◆ AIM OF THE EXERCISE:
Of the lines below, report only those that contain "beside".

(PROVIDED RECORDS)

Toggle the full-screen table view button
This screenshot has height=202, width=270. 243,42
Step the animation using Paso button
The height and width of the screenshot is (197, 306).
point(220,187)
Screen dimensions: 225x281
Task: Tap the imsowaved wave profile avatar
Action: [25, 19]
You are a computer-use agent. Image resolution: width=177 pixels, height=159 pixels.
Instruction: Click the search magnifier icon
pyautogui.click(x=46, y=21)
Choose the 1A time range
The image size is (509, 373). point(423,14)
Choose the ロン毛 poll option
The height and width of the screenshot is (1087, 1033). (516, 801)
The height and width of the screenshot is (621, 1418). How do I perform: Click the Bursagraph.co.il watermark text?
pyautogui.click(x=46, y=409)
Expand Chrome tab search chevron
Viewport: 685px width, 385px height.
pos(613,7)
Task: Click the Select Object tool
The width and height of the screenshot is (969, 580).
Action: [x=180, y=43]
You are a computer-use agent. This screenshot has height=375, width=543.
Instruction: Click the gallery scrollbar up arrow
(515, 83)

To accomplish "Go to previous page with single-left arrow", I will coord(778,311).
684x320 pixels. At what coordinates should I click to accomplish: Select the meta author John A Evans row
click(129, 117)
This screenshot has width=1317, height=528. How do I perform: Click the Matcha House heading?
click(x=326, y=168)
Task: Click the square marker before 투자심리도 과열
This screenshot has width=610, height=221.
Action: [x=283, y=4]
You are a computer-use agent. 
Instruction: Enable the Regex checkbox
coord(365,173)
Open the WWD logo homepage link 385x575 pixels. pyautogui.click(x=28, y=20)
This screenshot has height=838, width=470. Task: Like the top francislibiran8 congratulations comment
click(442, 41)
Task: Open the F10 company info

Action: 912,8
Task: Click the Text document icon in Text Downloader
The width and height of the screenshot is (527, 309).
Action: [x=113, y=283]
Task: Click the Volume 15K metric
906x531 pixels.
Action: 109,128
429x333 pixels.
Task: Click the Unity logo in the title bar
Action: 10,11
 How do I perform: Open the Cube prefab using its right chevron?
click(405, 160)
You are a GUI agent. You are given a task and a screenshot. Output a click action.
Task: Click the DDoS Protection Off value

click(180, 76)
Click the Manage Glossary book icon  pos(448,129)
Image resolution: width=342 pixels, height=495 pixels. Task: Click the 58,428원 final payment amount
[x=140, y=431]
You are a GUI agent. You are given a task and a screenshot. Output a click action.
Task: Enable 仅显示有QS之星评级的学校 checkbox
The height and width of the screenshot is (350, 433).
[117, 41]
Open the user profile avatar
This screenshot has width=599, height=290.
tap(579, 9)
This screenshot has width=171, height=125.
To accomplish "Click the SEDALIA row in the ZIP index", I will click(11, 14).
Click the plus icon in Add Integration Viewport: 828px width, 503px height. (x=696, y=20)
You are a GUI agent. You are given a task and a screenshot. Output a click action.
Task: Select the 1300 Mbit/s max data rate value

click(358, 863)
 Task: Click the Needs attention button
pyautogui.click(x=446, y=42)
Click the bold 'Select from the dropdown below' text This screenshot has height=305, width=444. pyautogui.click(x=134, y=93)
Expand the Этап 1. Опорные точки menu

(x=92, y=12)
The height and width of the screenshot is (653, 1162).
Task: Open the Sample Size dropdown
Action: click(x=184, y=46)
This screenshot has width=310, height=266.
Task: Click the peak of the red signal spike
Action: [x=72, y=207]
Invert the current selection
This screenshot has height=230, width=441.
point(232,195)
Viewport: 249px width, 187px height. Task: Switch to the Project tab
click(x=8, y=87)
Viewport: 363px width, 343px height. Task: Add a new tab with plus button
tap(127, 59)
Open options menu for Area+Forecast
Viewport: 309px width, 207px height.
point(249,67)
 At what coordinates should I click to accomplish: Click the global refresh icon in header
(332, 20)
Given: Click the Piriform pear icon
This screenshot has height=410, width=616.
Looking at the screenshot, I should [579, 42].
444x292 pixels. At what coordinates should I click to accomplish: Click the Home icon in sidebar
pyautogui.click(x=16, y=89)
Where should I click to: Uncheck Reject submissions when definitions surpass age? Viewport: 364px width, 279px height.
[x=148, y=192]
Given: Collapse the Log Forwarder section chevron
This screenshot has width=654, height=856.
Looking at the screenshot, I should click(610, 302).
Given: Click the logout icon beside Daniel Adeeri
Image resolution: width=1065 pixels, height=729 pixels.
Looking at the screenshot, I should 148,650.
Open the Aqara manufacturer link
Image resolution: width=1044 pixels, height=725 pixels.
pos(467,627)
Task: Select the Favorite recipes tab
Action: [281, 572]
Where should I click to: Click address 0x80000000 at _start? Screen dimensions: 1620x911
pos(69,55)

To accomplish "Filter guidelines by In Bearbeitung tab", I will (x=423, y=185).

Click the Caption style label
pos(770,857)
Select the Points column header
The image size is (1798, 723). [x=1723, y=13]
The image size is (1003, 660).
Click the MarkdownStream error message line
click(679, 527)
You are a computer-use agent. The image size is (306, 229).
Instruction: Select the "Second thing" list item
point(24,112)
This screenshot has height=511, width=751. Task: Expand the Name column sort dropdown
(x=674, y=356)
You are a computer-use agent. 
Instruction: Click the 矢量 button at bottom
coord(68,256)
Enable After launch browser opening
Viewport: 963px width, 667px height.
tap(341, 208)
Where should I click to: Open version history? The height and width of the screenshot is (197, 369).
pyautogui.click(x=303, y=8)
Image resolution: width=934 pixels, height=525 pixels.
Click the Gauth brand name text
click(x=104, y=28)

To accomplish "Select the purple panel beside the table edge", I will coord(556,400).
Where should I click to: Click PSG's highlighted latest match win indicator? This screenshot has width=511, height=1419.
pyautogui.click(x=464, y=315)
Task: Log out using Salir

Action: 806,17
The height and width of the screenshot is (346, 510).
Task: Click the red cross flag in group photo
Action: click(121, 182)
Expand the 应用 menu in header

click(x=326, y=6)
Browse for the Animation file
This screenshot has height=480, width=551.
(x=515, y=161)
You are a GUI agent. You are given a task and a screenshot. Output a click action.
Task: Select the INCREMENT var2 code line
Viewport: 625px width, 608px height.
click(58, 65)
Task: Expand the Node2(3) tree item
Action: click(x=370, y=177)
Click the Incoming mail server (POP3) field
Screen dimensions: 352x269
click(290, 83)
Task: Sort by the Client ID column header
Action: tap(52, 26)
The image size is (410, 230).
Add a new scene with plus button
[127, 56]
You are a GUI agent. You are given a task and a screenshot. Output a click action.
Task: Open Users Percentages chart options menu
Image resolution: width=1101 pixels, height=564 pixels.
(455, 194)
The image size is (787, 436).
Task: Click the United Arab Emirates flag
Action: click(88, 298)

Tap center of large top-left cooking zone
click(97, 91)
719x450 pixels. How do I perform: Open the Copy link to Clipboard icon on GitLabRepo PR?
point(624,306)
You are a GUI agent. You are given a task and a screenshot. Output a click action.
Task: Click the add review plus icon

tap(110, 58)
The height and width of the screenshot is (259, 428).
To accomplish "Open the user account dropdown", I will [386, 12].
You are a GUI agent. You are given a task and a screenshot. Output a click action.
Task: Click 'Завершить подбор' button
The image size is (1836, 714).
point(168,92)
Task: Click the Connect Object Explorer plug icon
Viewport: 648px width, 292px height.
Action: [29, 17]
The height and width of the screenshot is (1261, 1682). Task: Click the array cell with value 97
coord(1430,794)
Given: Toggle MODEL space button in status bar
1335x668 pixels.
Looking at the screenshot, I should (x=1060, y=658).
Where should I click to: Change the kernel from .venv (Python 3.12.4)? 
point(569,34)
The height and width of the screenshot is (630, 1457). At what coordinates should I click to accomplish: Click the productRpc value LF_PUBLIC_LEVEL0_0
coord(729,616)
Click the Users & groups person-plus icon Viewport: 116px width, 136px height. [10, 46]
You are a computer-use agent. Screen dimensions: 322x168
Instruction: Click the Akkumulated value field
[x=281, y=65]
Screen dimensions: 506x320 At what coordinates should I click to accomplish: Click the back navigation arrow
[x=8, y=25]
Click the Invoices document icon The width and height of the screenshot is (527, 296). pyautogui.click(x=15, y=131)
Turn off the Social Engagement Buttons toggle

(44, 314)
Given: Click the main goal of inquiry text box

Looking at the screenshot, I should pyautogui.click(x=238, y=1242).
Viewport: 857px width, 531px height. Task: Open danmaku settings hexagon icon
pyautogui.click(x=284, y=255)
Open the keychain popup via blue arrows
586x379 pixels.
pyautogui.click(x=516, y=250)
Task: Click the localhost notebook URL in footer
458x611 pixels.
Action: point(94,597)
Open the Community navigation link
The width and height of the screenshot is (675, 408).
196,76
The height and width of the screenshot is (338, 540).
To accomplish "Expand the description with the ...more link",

(End PROVIDED RECORDS)

◆ ANSWER AREA:
Given: Click the logout icon beside Daniel Adeeri
To accomplish "Select the purple panel beside the table edge", I will coord(556,400).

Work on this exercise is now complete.